The mountain is steep towards south and east, and there is a subtle change in the rock layers between the sparagmite foundation and the summit which consists of the much harder gabbro rock. The summit is one of the southernmost outcrops of gabbro in the vicinity, and Bitihorn is therefore significantly higher than its neighbors to the south and east. Underneath the sparagmite layer, lies a layer of extremely nutritious slate, called phyllite. That layer and its subsequent plant cover is the reason for the many mountain pastures in the area.

It is also quite easy to see how the different rock layers have been pushed upon each other from a north-northwest direction, so that the northern slope is quite easy, whereas the southern (and in this case the eastern) is extremely steep. This can be seen in all the neighboring peaks, like Skyrifjell, Heklefjell and Olefjell.

==History==
In 1811, the peak was climbed for the first time in recorded history by the botanist Christen Smith. Except for the expedition by Jens Esmark in 1798 this biological expedition was the first mountaineering effort in Norway. Smith also climbed the much higher Besshøe, further north.

Tourism soared in the late 19th century after the erection of Raudfjordheim lodge and later the hotels Bygdin and Bygdisheim in the vicinity. The extraordinary scenery attracted tourists from far away, among them queen Wilhelmine of the Netherlands, who stayed at Bygdisheim. In 1905 the boat route on lake Bygdin (1060 m above sea level - different elevations can be found since the lake is dammed), was opened. The boat, which is aptly named Bitihorn, still traffics the route from Bygdin Hotel to Eidsbugarden hotel in the western end for about ten weeks each summer. This was in the beginning of the 20th century a remarkable feat since there were no roads leading to the lake, but the boat was dragged there.

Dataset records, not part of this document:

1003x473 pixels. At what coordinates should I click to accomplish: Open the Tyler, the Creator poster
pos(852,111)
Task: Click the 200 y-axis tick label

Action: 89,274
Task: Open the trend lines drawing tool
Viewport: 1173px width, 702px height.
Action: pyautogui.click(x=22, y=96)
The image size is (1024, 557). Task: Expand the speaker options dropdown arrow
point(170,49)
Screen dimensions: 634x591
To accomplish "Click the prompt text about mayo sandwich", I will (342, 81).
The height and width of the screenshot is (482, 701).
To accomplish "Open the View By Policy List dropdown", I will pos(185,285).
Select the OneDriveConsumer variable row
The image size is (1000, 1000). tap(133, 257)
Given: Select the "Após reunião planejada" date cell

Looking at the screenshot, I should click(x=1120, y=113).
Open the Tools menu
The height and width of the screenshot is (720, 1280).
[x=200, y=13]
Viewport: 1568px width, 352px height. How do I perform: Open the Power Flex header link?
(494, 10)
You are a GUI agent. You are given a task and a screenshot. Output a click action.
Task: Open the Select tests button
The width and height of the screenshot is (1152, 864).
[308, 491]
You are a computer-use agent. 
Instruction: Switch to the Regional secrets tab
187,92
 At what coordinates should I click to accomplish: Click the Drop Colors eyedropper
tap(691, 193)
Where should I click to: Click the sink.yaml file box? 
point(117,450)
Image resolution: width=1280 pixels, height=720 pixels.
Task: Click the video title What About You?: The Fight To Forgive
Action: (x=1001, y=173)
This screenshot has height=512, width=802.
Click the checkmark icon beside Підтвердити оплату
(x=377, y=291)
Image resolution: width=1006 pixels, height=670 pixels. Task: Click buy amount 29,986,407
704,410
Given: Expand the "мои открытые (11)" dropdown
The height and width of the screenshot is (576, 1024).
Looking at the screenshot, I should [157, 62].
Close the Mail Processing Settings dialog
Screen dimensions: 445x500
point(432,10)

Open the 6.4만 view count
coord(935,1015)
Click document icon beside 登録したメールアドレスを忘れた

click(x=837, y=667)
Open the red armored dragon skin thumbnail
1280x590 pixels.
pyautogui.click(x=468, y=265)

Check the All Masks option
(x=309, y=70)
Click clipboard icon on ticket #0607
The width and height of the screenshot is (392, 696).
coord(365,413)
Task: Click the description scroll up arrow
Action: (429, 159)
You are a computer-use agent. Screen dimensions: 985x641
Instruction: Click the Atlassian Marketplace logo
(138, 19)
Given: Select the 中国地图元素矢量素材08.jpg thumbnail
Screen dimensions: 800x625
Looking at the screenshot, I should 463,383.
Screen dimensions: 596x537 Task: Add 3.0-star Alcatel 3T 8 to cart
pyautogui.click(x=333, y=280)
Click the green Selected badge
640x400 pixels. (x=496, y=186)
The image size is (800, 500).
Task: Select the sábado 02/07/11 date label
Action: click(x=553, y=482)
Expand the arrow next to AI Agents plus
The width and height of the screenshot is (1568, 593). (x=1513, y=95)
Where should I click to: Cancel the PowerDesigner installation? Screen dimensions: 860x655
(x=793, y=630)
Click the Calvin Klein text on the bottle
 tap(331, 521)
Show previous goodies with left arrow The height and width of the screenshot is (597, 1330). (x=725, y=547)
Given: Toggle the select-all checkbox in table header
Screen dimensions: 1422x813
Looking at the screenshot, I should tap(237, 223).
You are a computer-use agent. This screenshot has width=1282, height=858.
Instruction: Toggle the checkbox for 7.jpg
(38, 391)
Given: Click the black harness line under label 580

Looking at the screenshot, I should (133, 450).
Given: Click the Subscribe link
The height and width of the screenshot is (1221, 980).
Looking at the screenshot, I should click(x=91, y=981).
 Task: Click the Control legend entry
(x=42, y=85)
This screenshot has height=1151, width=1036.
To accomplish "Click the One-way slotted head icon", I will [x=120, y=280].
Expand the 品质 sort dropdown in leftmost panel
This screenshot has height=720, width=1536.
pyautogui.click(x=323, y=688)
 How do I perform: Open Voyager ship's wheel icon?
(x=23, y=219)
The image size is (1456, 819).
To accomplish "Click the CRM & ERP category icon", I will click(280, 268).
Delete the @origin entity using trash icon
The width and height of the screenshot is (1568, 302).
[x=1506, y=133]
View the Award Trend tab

During World War II, the steep east side was used by the German alpine troops for training. It is still possible to see at least one of the campsites used by them on the west side of the road. Earlier, until the 70s, paths of their mules could still be seen in the huge talus slope on the east side. The path is still there, but it is now made by sheep. Ruins of the mule stables, dug out in the soft soil on the east side of the road, are still visible. On the southern shoulder it is possible to find small one-man-shelters with holes for the guns. Some of these are probably built later as replicas, but some of them derive from 1941 to 1942.

== Climbing ==
Bitihorn has become somewhat a symbolic sentry tower for Øystre Slidre Municipality. It can be seen from most of the valley and the mountain plains on both sides. At the tourist resort, Beitostølen, which is only a short distance to the southeast, it is used as the symbol of the tourist industry. The peak is climbed by an enormous number of tourists and locals during the summer season, mostly. It is easy to ascend from the north, even in the winter it is accessible.

It can also be climbed from the south, but good route knowledge is required in order to avoid technical climbing. From the northeast the route is well marked.

On the summit there is a huge antenna and a small cabin, which is closed to the public. To the south and east very little blocks the view to the rest of Valdres. To the north the Rasletinden, Kalvehøgde, Torfinnstindene and Galdebergtinden mountains dominate the view, and to the west you can see the forbidding spire of Falketind.

==Name==
The first element is derived from the verb bite which means 'bite' and the last element is horn which means 'horn" or "sharp-pointed mountain", thus 'the bitten horn'.